Пробным камнем во взаимоотношениях США - ЦА послужили события 2005 г.: «революция тюльпанов» в марте в Киргизии была оценена лидерами остальных стран как знак необходимости более жестокого контроля, а не терпимости к оппозиции. Еще более важными оказались события в Андижане в мае в Узбекистане. Правительство США обвинило узбекские власти в чрезмерном применении силы при подавлении волнений и призвало провести независимое расследование. Узбекистан отверг и эти обвинения, и идею создания независимой комиссии, а затем потребовал отозвать американский контингент с базы Карши-Ханабад, игравшей важную роль в операциях США в Афганистане (выполнено досрочно). Эти действия США в защиту прав человека «поразили централь-ноазиатскую элиту как удивительно наивные... Им стало понятно, что они не смогут рассчитывать на американскую помощь в случае волнений у себя дома; центральноазиатские режимы должны были искать поддержки в другом месте» (014, с. 53).
С 2005 г. сложилась таким образом новая геополитическая ситуация - возросла роль России и Китая. В России к этому времени сказались благоприятные результаты 7-летнего экономического роста, она накопила более 200 млрд. долл. резервов, Путин пользовался поддержкой 70% населения, баррель нефти стоил 70 долл., кризис 1998 г. забывался. Это позволяло России, контролируя большинство центральноазиатских путей к внешнему миру, укрепить свое влияние в регионе. К тому же здесь сохранялась роль русского языка, мигранты ехали на заработки в Россию, куда шла большая часть сельскохозяйственного экспорта региона. Наконец, сохранились тесные связи с правителями республик: в Москве нашел убежище свергнутый президент Киргизии А. Акаев, она поддержала президента Узбекистана И. Каримова; для «Газпрома» центральноазиатский газ был стратегическим резервом. «Москва теперь и хотела и могла преследовать свои интересы в Центральной Азии» (014, с. 56).
Китай приобрел новое значение в ЦА благодаря растущим экономическим связям с регионом (включая нефтепровод из Казахстана в Китай), созданию ШОС, желанию цетральноазиатской элиты противопоставить американскому демократическому влиянию не только Россию, но и Китай. В свою очередь, «чтобы продемонстрировать поддержку нынешних центральноазиатских лидеров, Пекин устроил теплый прием узбекскому президенту Каримову вскоре после событий в Андижане» (2, с. 57). На саммите ШОС в июле 2005 г. в Астане было сделано символическое заявление с просьбой к США прояснить: когда они намерены вывести свои вооруженные силы из ЦА. Это заявление свидетельствовало о растущем влиянии России и Китая за счет США.

----

ЗАДАНИЯ
1) Верните без изменений часть текста о Центральной Азии: всё, начиная со слов «Китай приобрел новое» и вниз до слов «за счет США.».
2) Чего потребовал Узбекистан от США, отвергнув идею независимой комиссии, согласно тексту о Центральной Азии?

ИСХОДНЫЕ СТРОКИ
----

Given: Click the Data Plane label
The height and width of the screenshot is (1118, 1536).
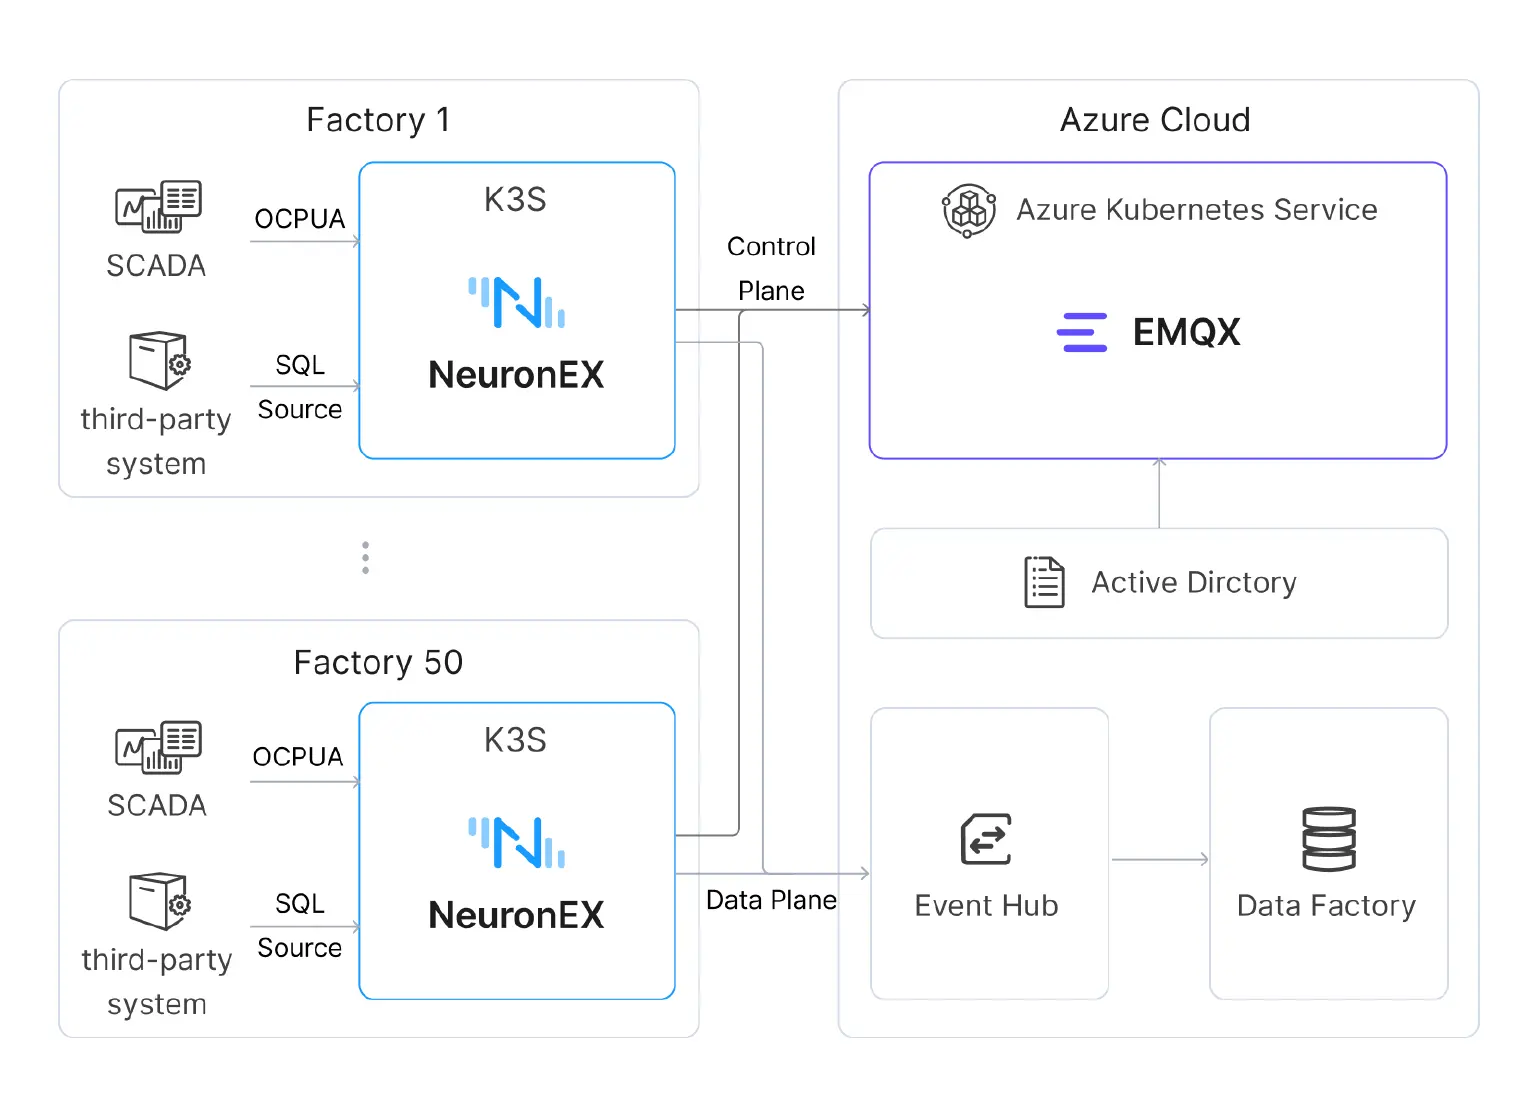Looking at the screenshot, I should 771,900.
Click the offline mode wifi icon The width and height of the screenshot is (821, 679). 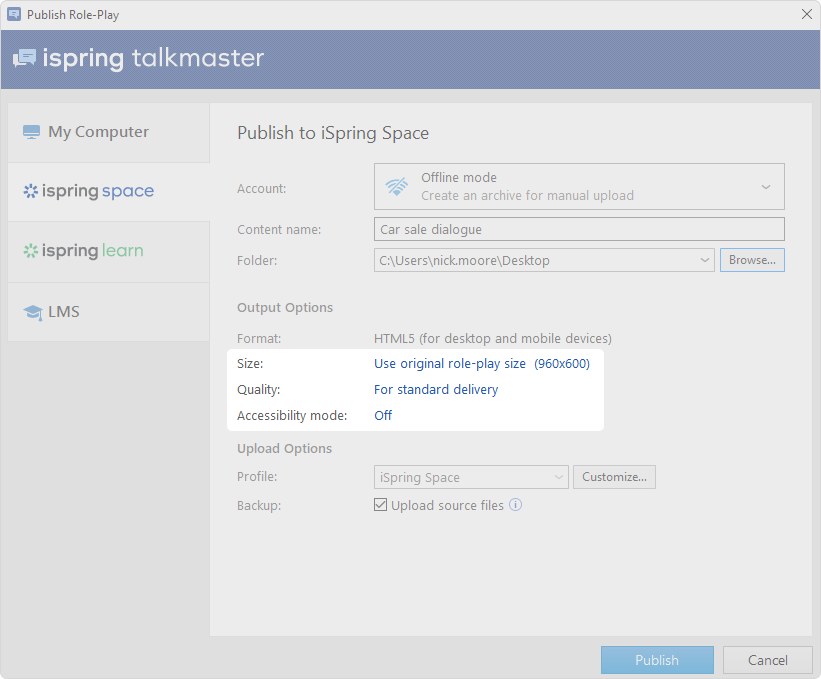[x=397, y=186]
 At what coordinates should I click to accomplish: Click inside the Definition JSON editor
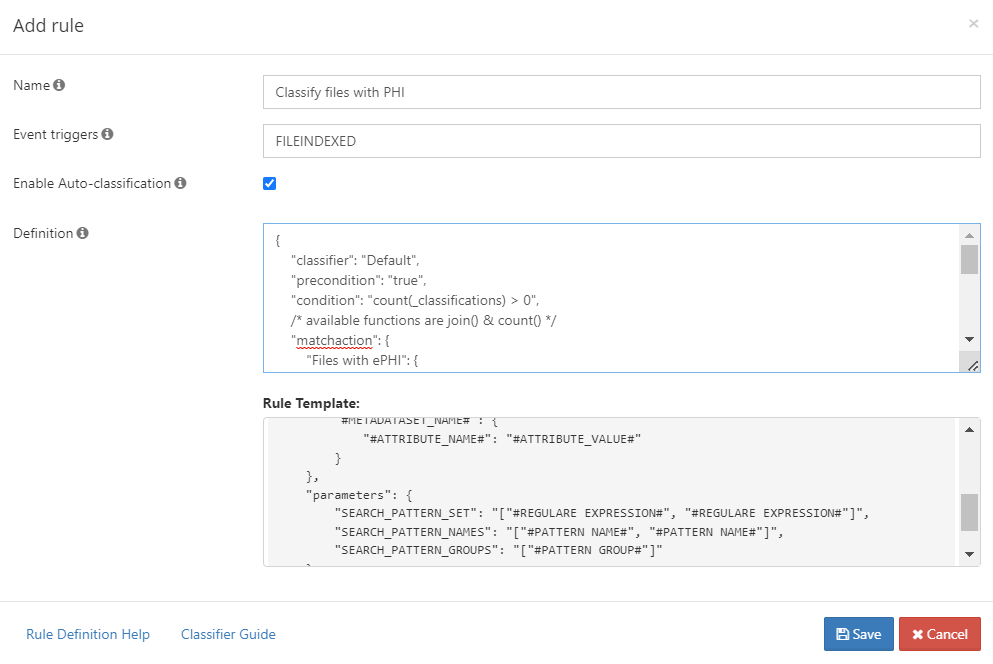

----

ОТВЕТЫ ПО ЗАДАНИЯМ
1)
Китай приобрел новое значение в ЦА благодаря растущим экономическим связям с регионом (включая нефтепровод из Казахстана в Китай), созданию ШОС, желанию цетральноазиатской элиты противопоставить американскому демократическому влиянию не только Россию, но и Китай. В свою очередь, «чтобы продемонстрировать поддержку нынешних центральноазиатских лидеров, Пекин устроил теплый прием узбекскому президенту Каримову вскоре после событий в Андижане» (2, с. 57). На саммите ШОС в июле 2005 г. в Астане было сделано символическое заявление с просьбой к США прояснить: когда они намерены вывести свои вооруженные силы из ЦА. Это заявление свидетельствовало о растущем влиянии России и Китая за счет США.

2) Отозвать американский контингент с базы Карши-Ханабад.